For any technical organization, it's critical to have a knowledge base, in conjunction with (ideally automated) runbooks, so that engineers are prepared to solve both common and uncommon production issues quickly.
Indeed, for engineers and support folks working in production, the use of well-designed, automated runbooks can give big wins in both efficiency and visibility.
Let's go over the basics of runbooks (both in their classic written form, and in the automated form) and why they are so valuable.
What is a runbook?
A runbook is a compilation of the concrete and repeatable steps necessary to complete a technical operation or procedure within a company. Examples might range from application actions (say, refunding a customer), or pure infrastructure actions (backing up a database). They might be every day (running a report), or they might be rare and critical (failing over to a backup database).
They are generally available to every team member that might need to use them.
It’s important to note that each runbook completes one specific task - 1:1 ratio.
Types of runbooks
There are three different types of runbooks:
- Manual: Step by step instructions for an operator to follow.
- Mixed: Combination of step by step instructions and automated steps.
- Automated: No human intervention necessary
These runbooks can be split into two different categories:
- General runbooks: These runbooks are designed to hold the documentation and steps necessary to complete routine IT operations such as performing daily backups, or monitoring app performance.
- Specialized runbooks: These runbooks are for more complex or less common situations such as incident response, complex DevOps workflows, disaster recovery, etc.
Creating a runbook
First and foremost, organizations need to understand what an effective runbook is before planning on making one. A popular standard on judging what makes a runbook effective or not is through the five A's.
- Actionable: Documents everything that needs to be done.
- Accessible: Every team member knows where to access the runbook.
- Accurate: Content of the runbook solves the issue at hand and is kept up-to-date.

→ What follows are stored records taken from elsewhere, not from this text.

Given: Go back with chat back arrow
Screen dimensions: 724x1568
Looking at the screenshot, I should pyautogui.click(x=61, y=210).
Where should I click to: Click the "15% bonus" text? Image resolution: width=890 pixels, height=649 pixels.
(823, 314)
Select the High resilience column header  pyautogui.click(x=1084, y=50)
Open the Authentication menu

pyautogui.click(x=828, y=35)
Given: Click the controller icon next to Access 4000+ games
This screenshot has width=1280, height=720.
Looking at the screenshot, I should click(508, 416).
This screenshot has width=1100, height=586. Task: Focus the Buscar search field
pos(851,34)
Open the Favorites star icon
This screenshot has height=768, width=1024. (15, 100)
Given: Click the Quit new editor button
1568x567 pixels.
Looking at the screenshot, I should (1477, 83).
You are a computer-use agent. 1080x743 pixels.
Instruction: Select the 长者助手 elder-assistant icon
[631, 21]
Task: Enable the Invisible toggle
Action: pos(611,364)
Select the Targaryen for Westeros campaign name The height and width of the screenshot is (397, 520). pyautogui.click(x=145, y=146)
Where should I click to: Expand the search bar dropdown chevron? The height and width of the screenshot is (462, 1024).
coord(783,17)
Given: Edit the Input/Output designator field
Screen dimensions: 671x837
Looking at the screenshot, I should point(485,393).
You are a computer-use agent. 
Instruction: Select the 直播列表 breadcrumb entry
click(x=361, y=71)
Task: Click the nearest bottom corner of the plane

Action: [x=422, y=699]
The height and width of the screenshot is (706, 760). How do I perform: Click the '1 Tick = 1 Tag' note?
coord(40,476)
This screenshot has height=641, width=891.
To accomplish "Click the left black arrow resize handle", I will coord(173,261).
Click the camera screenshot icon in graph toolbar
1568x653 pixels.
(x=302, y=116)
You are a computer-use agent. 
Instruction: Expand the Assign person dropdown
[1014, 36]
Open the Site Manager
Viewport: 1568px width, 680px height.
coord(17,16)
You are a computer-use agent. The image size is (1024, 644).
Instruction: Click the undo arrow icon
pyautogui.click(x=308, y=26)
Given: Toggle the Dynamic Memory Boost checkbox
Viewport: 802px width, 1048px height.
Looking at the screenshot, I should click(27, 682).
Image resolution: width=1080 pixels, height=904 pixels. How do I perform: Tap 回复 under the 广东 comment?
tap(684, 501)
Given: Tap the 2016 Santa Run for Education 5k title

- Authoritative: One runbook for one single operations process.
- Adaptable: Easy to modify when necessary to make it more efficient.
It's also important to have each runbook be set up in a standard, consistent way so your employees are able to follow any runbook without requiring additional assistance.
After understanding these five A's, you can now start planning your first runbook.
Closely related to runbooks is the idea of a service guide, or a service overview, that gives insight into how to operate a discrete service. OpsReportCard describes seven parts, of which runbooks (ideally ones that can be automated-with-a-human-in-the-cycle) play a part:
- Service overview: Answers what is the service, why do we have to perform this action, who are the primary contacts, links to design docs, and other relevant information.
- Service build: How to build the software.
- Deploy: How to deploy the software.
- Common tasks: Step-by-step instructions for the common tasks that are related to the end goal.
- Pager playbook: What alerts may occur during this procedure by your monitoring system and how to resolve them.
- Disaster recovery: Plans and procedure if an incident were to happen.
- Service level agreements: Uptime goal, recovery point objective (RPO), and recovery time objective (RTO) all documented here.
When composing a service description, talk to subject matter experts on your team, and identify what's critical to the solutions such as diagrams and flow charts.
Writing (and composing) phase
While there are some things to keep in mind while you're creating a runbook that may differ from organization to organization, the ultimate goal should always be that users require little-to-no assistance while following the runbook to complete the task at hand.
Think in the perspective of a brand-new employee. Would they be able to follow? Are the steps too complicated? In an automated runbook, is it clear what every input is used for? Try and reduce technical language and abbreviations when relevant to make it more understanding.
Before publishing, runbooks should be tested by multiple people to ensure that one, it actually solves the issue at hand and two, it's the optimal solution and easy to follow.
Like the software development lifecycle and it's constant updates, runbooks created in the past should be looked at and updated when necessary every few months.
Advantages of runbooks
There are many advantages that come with having runbooks play a pertinent role in every engineers workflow.
They contribute to standardization - making operations more efficient and consistent by documenting them step by step.
They optimize your DevOps processes and increase engineering velocity. They reduce downtime.
They improve developer experience. By making common, tedious, or error-prone tasks easily repeatable or automated, developers have to do less work. Less work = happier developer.
They grant your team more ownership. Runbooks allow you to trust more people to run complex tasks or commands since the end result is already documented. Runbooks are great for allowing your developers to run queries without giving them direct production access.
They allow you to onboard new employees quicker. Onboard new team members faster by having common tasks automated for on-call roles, support roles, or general debugging.
They provide knowledge. Having tasks documented and automated within your organization, allows your team to learn, enabling them to think about what else they can automate for future projects.
Every technical organization should have runbooks integrated into their engineering workflow as a best practice. In terms of what type of runbook is the best practice, automated runbooks are the gold standard. Human error is the primary cause for software defects. Eliminiating the main source of your software bugs will increase engineering productivity as well as developer experience.
Since automated runbooks are capable of allowing developers to run queries in production without direct production access, additional safety measures can and should be put in place in order to control who's doing what in production.
Groups and permissions should be put into place to determine which developers can run which queries in specific hosts and prompts. Secondly, a review and approval step should be in the runbook workflow before the action is completed. For example, if a junior developer is trying to use a runbook that performs a MySQL query in production, that action should need at least one senior engineer to review and approve the step before it runs.
Runbooks help with making production work a lot faster and easier. By allowing your developers to work in production via runbooks without giving them direct production access, your engineering team can do more. Hopefully this guide helps point your organization in the right direction by creating runbooks to help expedite your engineering and IT teams.